To understand differences in the response to DNA damage between islet beta cells and EndoC-βH5 cells, we first used public RNA-seq datasets [15] to compare cyclin-dependent kinase inhibitor genes and non-homologous end joining (NHEJ) pathway DNA damage and repair genes between these cell types. NHEJ is a major pathway for DNA double-strand break repair in non-dividing cells [32] and disruption or polymorphisms in components of NHEJ repair leads to beta cell apoptosis or senescence in mouse models [33, 34]. EndoC-βH5 cells had lower basal CDKN1A and higher basal CDKN2A (encoding p16INK4A and p14ARF), CDKN2B (encoding p15INK4B) and CDKN2C (encoding p18INK4C) as compared with FACS-sorted adult beta cells (Fig. 4a), consistent with the high p16INK4A expression observed in the transgene-excised EndoC-βH2 and EndoC-βH3 cells [28, 29]. EndoC-βH5 cells also expressed much higher levels of NHEJ repair genes LIG4 and XRCC5 compared with adult islet beta cells (Fig. 4a). We next used bleomycin to induce a DNA damage response involving p21 according to our previous EndoC-βH5 cell model [12]. Induction of the DNA damage response with bleomycin treatment for 48 h followed by drug washout and culture for 4–6 days in three independent experiments was validated by western blot for stable upregulation of p21 and ELISA for secreted SASP factor GDF15 in the media at day 6 post-drug washout (ESM Fig. 8a–c), consistent with our previous validation [12]. Remarkably, DNA damaged EndoC-βH5 cells showed significantly lower levels of CPE (p<0.05) and proSAAS (p<0.001) when examined at the level of independent experiments (Fig. 4b and ESM Fig. 8a–c) (n=3 independent experiments). Analysis at the level of independently treated samples across experiments revealed heterogeneity in responses, with reduced PC1/3 (p<0.05), CPE (p<0.001) and proSAAS (p<0.001) levels (Fig. 4c) (n=14 cell samples per group). Consistent with this, DNA damaged EndoC-βH5 cells had reduced insulin content compared with control vehicle-treated cells (p<0.01) without an effect on proinsulin content or PI/I ratio (Fig. 4d). Analysis at the level of independent samples revealed reduced insulin (p<0.001) and proinsulin content (p<0.05) relative to control samples (Fig. 4e).
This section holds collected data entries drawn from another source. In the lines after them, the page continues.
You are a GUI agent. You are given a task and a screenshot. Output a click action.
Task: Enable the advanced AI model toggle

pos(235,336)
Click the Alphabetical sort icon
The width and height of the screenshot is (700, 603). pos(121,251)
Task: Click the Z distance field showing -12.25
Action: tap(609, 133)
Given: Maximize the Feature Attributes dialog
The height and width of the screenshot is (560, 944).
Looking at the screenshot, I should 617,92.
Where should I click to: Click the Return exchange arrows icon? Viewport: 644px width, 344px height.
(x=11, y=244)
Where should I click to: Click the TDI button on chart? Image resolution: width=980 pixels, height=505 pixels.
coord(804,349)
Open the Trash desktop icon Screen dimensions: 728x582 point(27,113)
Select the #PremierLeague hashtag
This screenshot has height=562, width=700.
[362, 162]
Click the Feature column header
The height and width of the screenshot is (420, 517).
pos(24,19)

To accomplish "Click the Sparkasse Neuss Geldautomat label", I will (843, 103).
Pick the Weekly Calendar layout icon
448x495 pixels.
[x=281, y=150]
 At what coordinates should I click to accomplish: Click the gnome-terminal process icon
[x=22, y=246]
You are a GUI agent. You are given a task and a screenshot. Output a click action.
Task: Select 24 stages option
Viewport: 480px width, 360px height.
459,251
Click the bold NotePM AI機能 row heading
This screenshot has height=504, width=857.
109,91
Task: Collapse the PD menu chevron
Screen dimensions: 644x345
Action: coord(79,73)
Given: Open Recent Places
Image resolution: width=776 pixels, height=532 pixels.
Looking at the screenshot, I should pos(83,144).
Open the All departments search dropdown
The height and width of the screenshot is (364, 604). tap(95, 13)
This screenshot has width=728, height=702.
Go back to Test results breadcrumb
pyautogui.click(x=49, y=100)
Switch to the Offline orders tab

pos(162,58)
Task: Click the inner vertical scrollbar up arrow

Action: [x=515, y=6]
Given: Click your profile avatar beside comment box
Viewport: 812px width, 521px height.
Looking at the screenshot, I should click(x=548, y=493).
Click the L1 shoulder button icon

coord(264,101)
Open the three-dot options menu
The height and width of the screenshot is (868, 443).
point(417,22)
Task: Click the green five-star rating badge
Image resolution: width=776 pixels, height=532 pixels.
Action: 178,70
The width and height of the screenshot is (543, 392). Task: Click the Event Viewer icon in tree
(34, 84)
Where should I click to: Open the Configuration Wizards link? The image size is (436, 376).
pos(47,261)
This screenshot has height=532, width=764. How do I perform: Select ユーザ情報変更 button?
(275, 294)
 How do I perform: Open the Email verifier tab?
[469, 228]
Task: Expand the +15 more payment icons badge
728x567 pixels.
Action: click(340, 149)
Thus, the DNA damage response triggered by bleomycin led to reduced proinsulin-processing factor levels and reduced insulin content in EndoC-βH5 cells.
Fig. 4.
DNA damage response leads to reduced expression of proinsulin-processing enzymes and lower insulin levels in EndoC-βH5 human beta cells. (a) RNA-seq data of normalised read counts, comparing FACS-purified adult islet beta cells (n=4 donors) with EndoC-βH5 cells (n=5 independent batches), for cyclin-dependent kinase inhibitor genes and NHEJ DNA repair pathway genes. *p<0.05 for difference between groups, as previously reported [15]. (b) Western blot analysis of PC1/3, PC2, CPE and proSAAS in EndoC-βH5 cells treated with 35 µmol/l bleomycin to induce DNA damage response compared with vehicle-treated control cells (0.07% vol./vol. DMSO). Data are mean ± SD from n=3 independent experiments with different vials of EndoC-βH5 cells. (c) Western blot analysis of PC1/3, PC2, CPE and proSAAS as in (b) except analysed by independently treated wells of cells per treatment across three experiments. Data are mean ± SD, n=14 wells of cells per group from three independent batches of EndoC-βH5 cells. *p<0.05, **p<0.01, ***p<0.001 by two-tailed t test. (d) ELISAs for relative proinsulin and insulin content and PI/I ratio in bleomycin-induced DNA damage and vehicle control EndoC-βH5 cells. Data are mean ± SD from n=3 independent experiments with different vials of EndoC-βH5 cells. (e) ELISAs for relative proinsulin and insulin content in bleomycin-induced DNA damage and vehicle control EndoC-βH5 cells as in (d) except analysed by independently treated wells of cells across all experiments. Data are mean ± SD of n=14 wells of cells per group from three independent batches of EndoC-βH5 cells. For (b–d), *p<0.05, **p<0.01, ***p<0.001 by two-tailed t tests
Discussion
Residual beta cells in type 1 diabetes show evidence of defects in proinsulin processing, with altered proinsulin levels [2, 3, 6], reduced PC1/3 levels [5] and persistent proinsulin secretion [4], yet the mechanistic basis for these observations remains to be established. Beta cells with a senescence stress signature involving DNA damage and p21 activation accumulate during the development of type 1 diabetes [10, 11]. However, it is not known how this stress response affects insulin production. Human beta cell function declines during ageing [35], yet naturally occurring p16INK4a-expressing human beta cells and p16INK4A-overexpressing beta cells have improved identity, functional markers, insulin content and insulin secretion [28, 29], suggesting that p16INK4A-mediated senescence during ageing per se is not a major driver of islet functional decline. Although the senescence stress response found in beta cells during type 1 diabetes shares some features in common with that in naturally senescent p16+ beta cells, there are also distinct phenotypes in the former not found in the latter, including markers of DNA damage response, high p21 levels, SASP and pro-survival signalling [14, 29]. Therefore, the effect of the DNA damage-mediated senescence response on human beta cell insulin production remains to be addressed.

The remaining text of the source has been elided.